Everything in its place...
Mr Martin takes Angela to the islands to see the “factory” that produces the yarn and once she realises that it is dozens of “mum and dad” crofters in cottages across Harris/Lewes then she decides that it would be much more efficient to build a single factory and then to use man-made fabrics – nylon!

Things have gone too far and Martin strikes back, at first in gentle ways, re-routing MacPherson’s new “squawk box” so that he can’t find where his staff are and then ordering too many clocks – following Angela’s instructions in the wrongest way possible. He almost starts to win, but his upset only causes Robert to fall a little further in supportive love. As the situation shifts once more in the favour of new working practice and “female” efficiency, Martin decides there’s only one way out and, after taking notes from watching a detective murder mystery film, sets about planning the perfect murder…


All’s fair in love and war but you’ll have to see it for yourself to see how the story resolves itself. Whatever happens it’s clear that Martin is fighting a mere battle in an eternal “war” and with Crichton’s assured hand on the tiller we are steered through a gentile romp that still gets laughs through gentle offending everyone.

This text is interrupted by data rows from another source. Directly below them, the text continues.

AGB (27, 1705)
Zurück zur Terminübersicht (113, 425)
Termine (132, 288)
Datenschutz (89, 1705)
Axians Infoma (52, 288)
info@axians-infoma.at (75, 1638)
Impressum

Morley is brilliant as you’d expect and Cummings gives as good as she gets but it’s Sellers who catches the eye adding subtlety to what even the shallowest of depths.

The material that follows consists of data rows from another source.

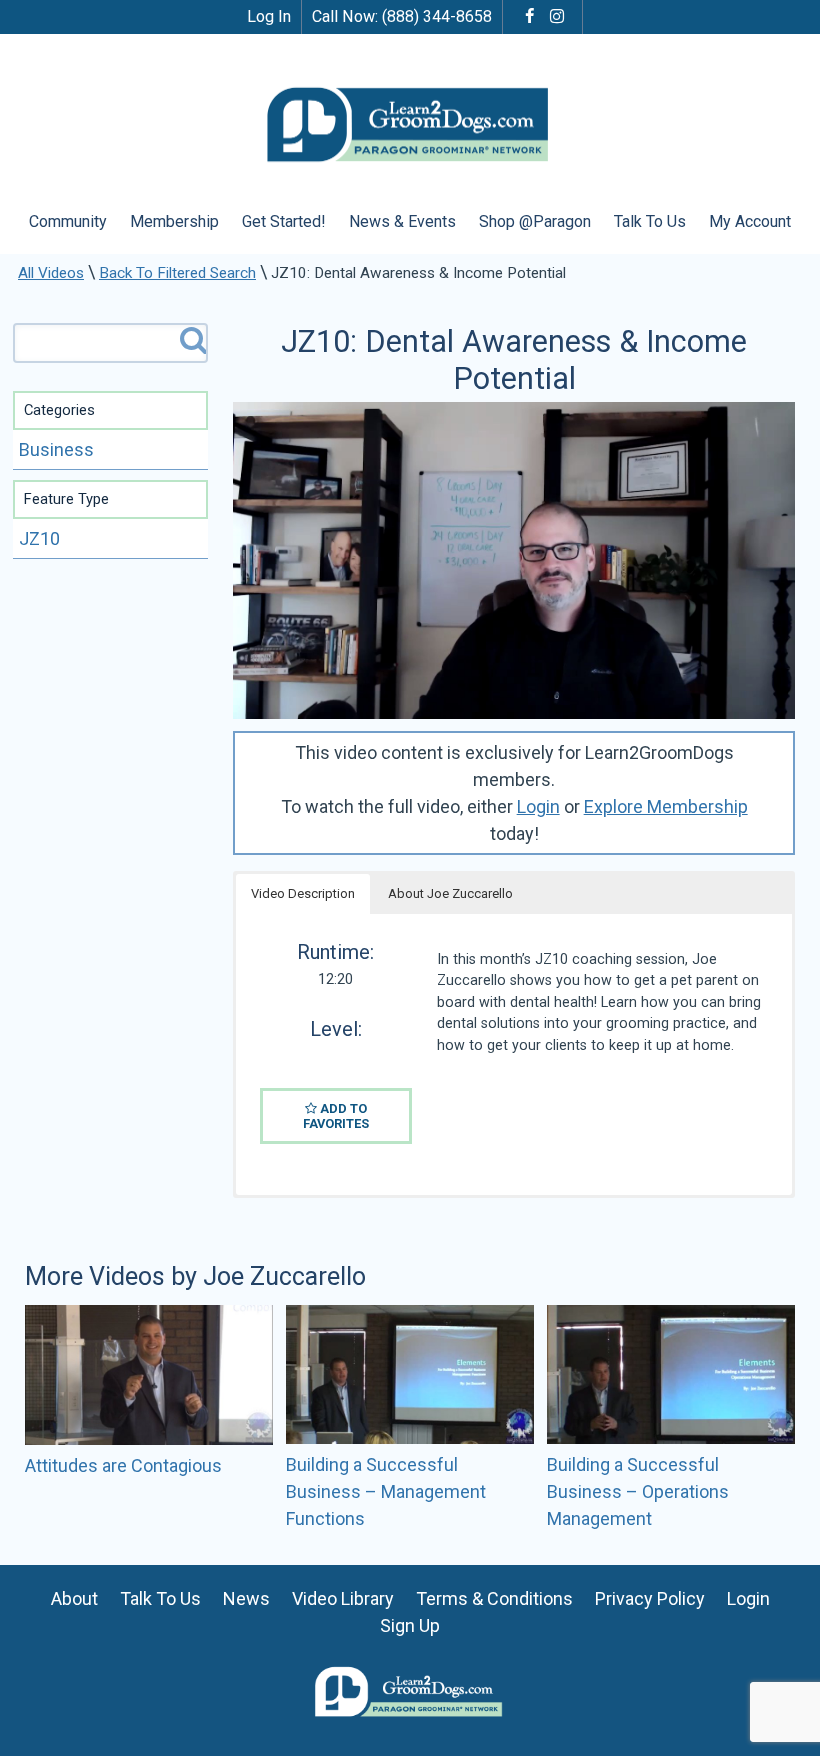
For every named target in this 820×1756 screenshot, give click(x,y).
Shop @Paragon (535, 221)
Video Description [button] (303, 893)
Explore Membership (666, 806)
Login (538, 806)
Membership (174, 221)
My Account (750, 221)
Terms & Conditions (494, 1598)
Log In (269, 16)
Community (68, 221)
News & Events (402, 221)
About (74, 1598)
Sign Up (410, 1625)
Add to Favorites (336, 1116)
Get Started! (284, 221)
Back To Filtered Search (177, 273)
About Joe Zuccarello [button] (450, 893)
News (246, 1598)
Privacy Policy (650, 1598)
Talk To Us (650, 221)
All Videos (51, 273)
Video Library (343, 1598)
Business (56, 449)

Battle of the Sexes is out on Monday 20th April and comes with a handsome booklet stuffed with essays and information as well as excellent extras. Another film I’d not seen from this period and one much in favour in this era of the Talking Pictures revolution and the BFI’s ongoing digital redistribution of films before our time.

Extras on the disc:

Hancock’s Hard Boiled Eggs: Sellers’ contemporary, the Lad from East Cheam himself, Tony Hancock, appears with The Battle of the Sexes’ Patricia Hayes in this cracking collection of 11 egg-cellent Egg Marketing Board adverts from 1966
A Ghost of a Chance (1968, 50 mins): bonus feature-length fun for all the family as Sellers’ chum Graham Stark stars with Ronnie Barker, Patricia Hayes, Jimmy Edwards, Bernard Cribbins and Terry Scott in a corking Children’s Film Foundation comedy
Images of Edinburgh in Archive Film: an atmospheric selection of rarely-seen short films capturing Scotland’s capital in the first half of the 20th century, from the vaults of the BFI National Archive
Woolly Wonders: evocative 1940s archive films of traditional Scottish clothmaking, shot in colour by the great Jack Cardiff

Image gallery

Plus 30 page booklet including an essay by Vic Pratt,  The Complete Man: Peter Sellers and the Battle of the Sexes along with biographies on the main players from Kieron McCormack.




2 comments:

  1. Hard to get back into black and white film, but this may be worth it.